WHAT YOU NEED TO DO:
**A.** Translate this sentence from the vitamin D abstract into Spanish: "An alarmingly high rate of vitamin-D deficiency in the general population has been reported recently."
**B.** Reproduce the vitamin D abstract word for word, starting at "Background Vitamin D" and continuing up to and including "ng/mL) 25(OH)D levels.".

Ljiljana Bogunovic, MD1, Abraham D. Kim, MD1, Brandon S. Beamer, MD1, Joseph Nguyen, MPH1 and Joseph M. Lane, MD1
1 Hospital for Special Surgery, 535 East 70th Street, New York, NY 10021. E-mail address for J.M. Lane: LaneJ at hss.edu
Investigation performed at the Hospital for Special Surgery, New York, NY
Disclosure: In support of their research for or preparation of this work, one or more of the authors received, in any one year, outside funding or grants in excess of $10,000 from the Cohn Foundation and the Weill-Cornell Clinical Translation Science Center (UL1 RR024996-01). In addition, one or more of the authors or a member of his or her immediate family received, in any one year, payments or other benefits in excess of $10,000 or a commitment or agreement to provide such benefits from commercial entities (Eli Lilly, Procter and Gamble, Novartis, and Zimmer).
Background Vitamin D is essential for optimal bone health and muscle function. An alarmingly high rate of vitamin-D deficiency in the general population has been reported recently. The purpose of the present study was to characterize the extent of low serum levels of vitamin D among orthopaedic surgery patients.
Methods We performed a retrospective chart review of 723 patients who were scheduled for orthopaedic surgery between January 2007 and March 2008. Preoperative serum 25-hydroxyvitamin D (25OHD) levels were measured. The prevalence of normal (?32 ng/mL), insufficient (<32 ng/mL), and deficient (<20 ng/mL) vitamin-D levels was determined. Logistic regression was used to assess risk factors for insufficient (<32 ng/mL) 25(OH)D levels.

SOURCE INFORMATION:
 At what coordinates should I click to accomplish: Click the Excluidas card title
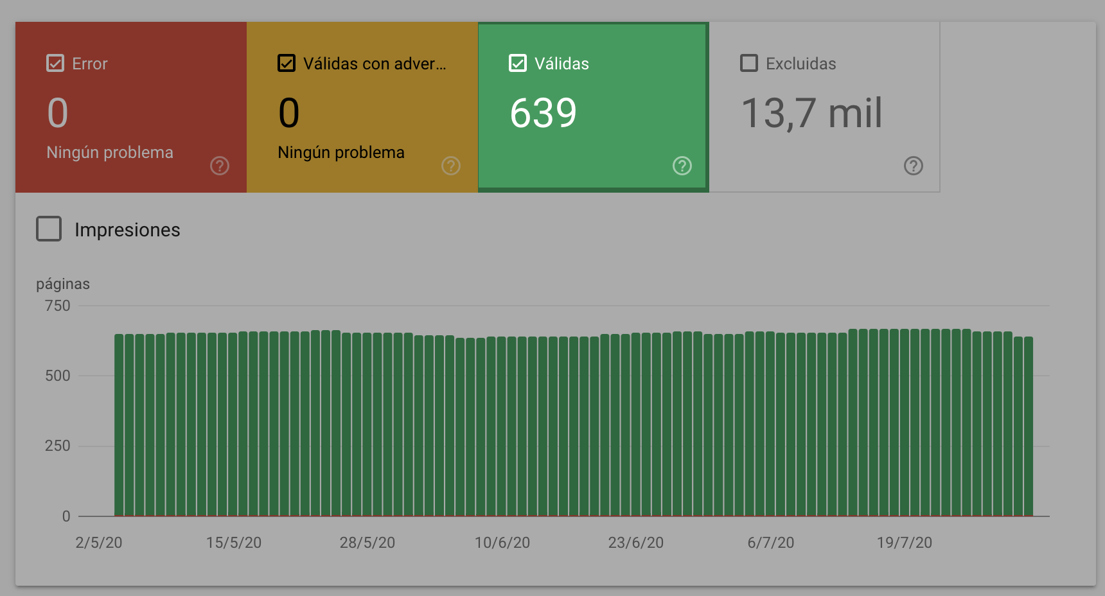[x=800, y=64]
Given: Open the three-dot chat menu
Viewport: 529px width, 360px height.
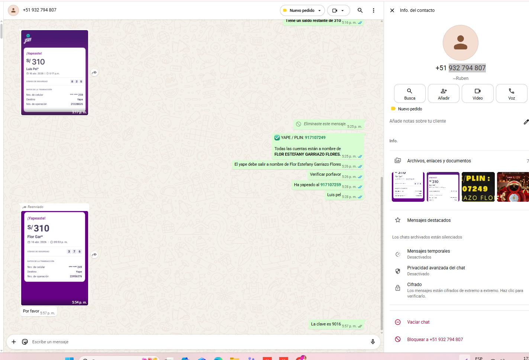Looking at the screenshot, I should [373, 10].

ANSWERS GIVEN:
**A.** Recientemente se ha informado de una tasa alarmantemente alta de deficiencia de vitamina D en la población general.

**B.**
Background Vitamin D is essential for optimal bone health and muscle function. An alarmingly high rate of vitamin-D deficiency in the general population has been reported recently. The purpose of the present study was to characterize the extent of low serum levels of vitamin D among orthopaedic surgery patients.
Methods We performed a retrospective chart review of 723 patients who were scheduled for orthopaedic surgery between January 2007 and March 2008. Preoperative serum 25-hydroxyvitamin D (25OHD) levels were measured. The prevalence of normal (?32 ng/mL), insufficient (<32 ng/mL), and deficient (<20 ng/mL) vitamin-D levels was determined. Logistic regression was used to assess risk factors for insufficient (<32 ng/mL) 25(OH)D levels.